Indeed, there is a way to avoid the problem with empty permutations among

the generators. It suffices to replace the two lines defining phi and psi

by

phi := OperationHomomorphism( g, p );

psi := InverseMapping( phi );

Example:

gap> F := FreeGroup( "x", "y", "z" );;

gap> x := F.1;; y := F.2;; z := F.3;;

gap> G := F / [ x, y^2, z^3, Comm( y, z ) ];;

gap> x := G.1;; y := G.2;; z := G.3;;

gap> P := OperationCosetsFpGroup( G, TrivialSubgroup( G ) );;

gap> phi := OperationHomomorphism( G, P );;

gap> psi := InverseMapping( phi );;

gap> IsIsomorphism( phi );

true

gap> IsIsomorphism( psi );

Error, arbitrary generating systems not yet allowed for fp groups in

G.operations.GroupHomomorphismByImages( G, H, gens, imgs ) called from

GroupHomomorphismByImages( hom.range, hom.source, hom.genimages,

hom.generators ) called from

struct.operations.InverseMapping( struct ) called from

InverseMapping( hom ) called from

struct.operations.KernelGroupHomomorphism( struct ) called from

...

brk> quit;

gap> ((y^5*z)^phi)^psi;

y^-1*z^-2

gap> ((y*z*y)^phi)^psi;

z^-2

gap> ((z*y*z)^phi)^psi;

y^-1*z^-1

This approach works though the "inverse mapping" psi is not necessarily

a mapping. e. g., if we have two generators in p which are equal, but

which are mapped on different generators of g.

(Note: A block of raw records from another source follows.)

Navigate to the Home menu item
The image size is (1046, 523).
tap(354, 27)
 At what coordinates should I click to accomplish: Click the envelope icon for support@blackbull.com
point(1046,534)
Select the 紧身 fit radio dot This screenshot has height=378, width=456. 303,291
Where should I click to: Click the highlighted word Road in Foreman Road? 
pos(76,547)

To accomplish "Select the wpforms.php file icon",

The resulting representative for a given word w in G is the image under

psi of a word in the generators of P for the permutation phi(w). This

product is computed by first constructing a stabilizer chain of P (via

the Schreier-Sims method) and then using the stabilizer coset

representatives.

It may be a disadvantage of the homomorphism functions called in the

above example that they do not give us a feeling for their complexity.

As an alternative, here is a different approach, again using a faithful

permutation representation of G, which is more transparent. It involves

two functions, an initializing function which has to be called just once

for the group, and the proper function itself.

gap> InitElementWord := function( G ) > local elts, T; > T := CosetTableFpGroup( G, TrivialSubgroup( G ) ); > G.permutations := List( [1 .. Length( G.generators ) ], > i ->PermList( T[ 2*i - 1 ] ) ); > elts := Elements( G ); > end;; gap> ElementWord := function( G, word ) > local perm; > perm := MappedWord( word, G.generators, G.permutations ); > return G.elements[1^perm]; > end;;

We use these functions to handle the same example as above:

gap> F := FreeGroup( "x", "y", "z" );; gap> x := F.1;; y := F.2;; z := F.3;; gap> G := F / [ x, y^2, z^3, Comm( y, z ) ];; gap> x := G.1;; y := G.2;; z := G.3;; gap> InitElementWord( G ); gap> ElementWord( G, y^5*z ); y*z gap> ElementWord( G, y*z*y ); z gap> ElementWord( G, z*y*z ); y*z^2

Now the representative for a given word w in G is determined by the

definition of the associated coset representative in the coset table

T of G by its trivial subgroup. This is consistent with the

representation of w in the list Elements(G).